An Israeli defense contractor on Monday rolled out a remote-controlled armed robot that its maker says can keep human troops out of harm’s way. The Rex MK II is just the latest unmanned combat system that is changing the face of tomorrow’s battlefield.

Developed by the state-owned Israel Aerospace Industries, the Rex MK II can be adapted for a variety of missions, ranging from gathering intelligence to logistics support, with the capacity to carry a load of up to 1.3 tons. Armed with an arsenal that includes .50 caliber and 7.62 mm machine guns, it can also help conduct attacks.

“The multi-mission Rex MK II is intended to support infantry ground troops in various stages of fighting,” company officials said in a statement. “This includes providing logistical assistance to troops by carrying munition supplies, critical medical equipment, water and food, as well as evacuating injured personnel on stretchers.”

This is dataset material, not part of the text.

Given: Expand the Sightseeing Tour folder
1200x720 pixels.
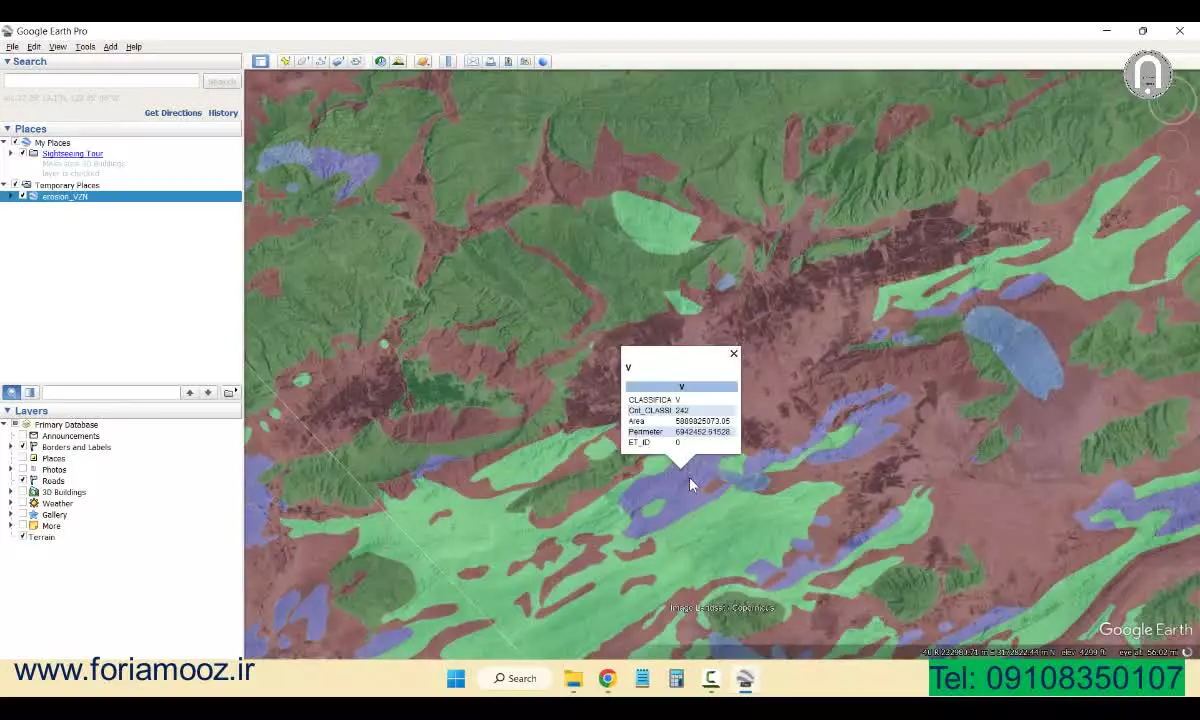Looking at the screenshot, I should pyautogui.click(x=11, y=154).
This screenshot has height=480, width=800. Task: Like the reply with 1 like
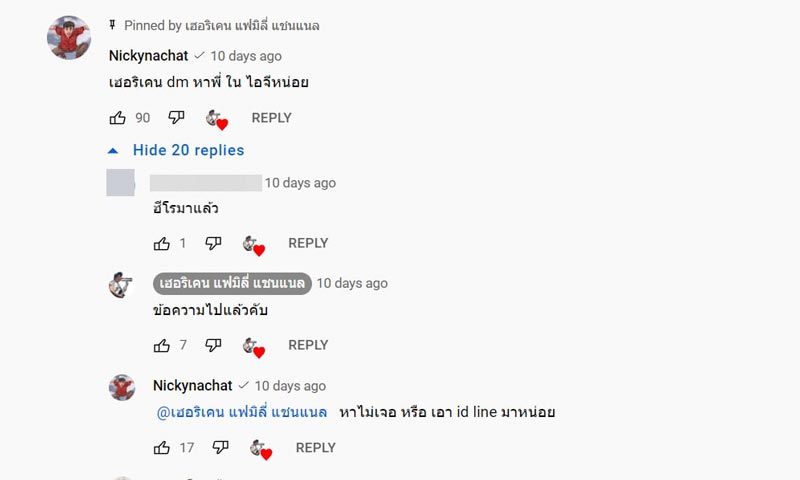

The robot also can be used to gather intelligence through a system that incorporates electro-optical sensors and radar. The Rex MK II is not fully autonomous — it requires a human controller — but it can drive itself to a set location on its own and use its optical sensors to bypass obstacles in its path.

Some critics have warned that even semi-autonomous systems like the Rex MK II are another step closer to battlefield robots that can attack targets on their own. Human Rights Watch launched the “Campaign to Stop Killer Robots” to ensure human control over the use of force.

Israel uses a smaller military robot called a Jaguar to patrol its volatile southern border with Gaza, and has developed several other unmanned systems for battlefield use, including the RobARC used to uncover and destroy explosive devices, and the RobDozen, an unmanned bulldozer that can carry out complex engineering tasks in danger zones.

“The need to support ground forces in the field to carry out various missions while minimizing threats to soldiers’ lives is at the heart of our values here,” Zvika Yarom, general manager of IAI’s land division, said in a statement. “We are experiencing a rise in demand from clients for unmanned land platforms.”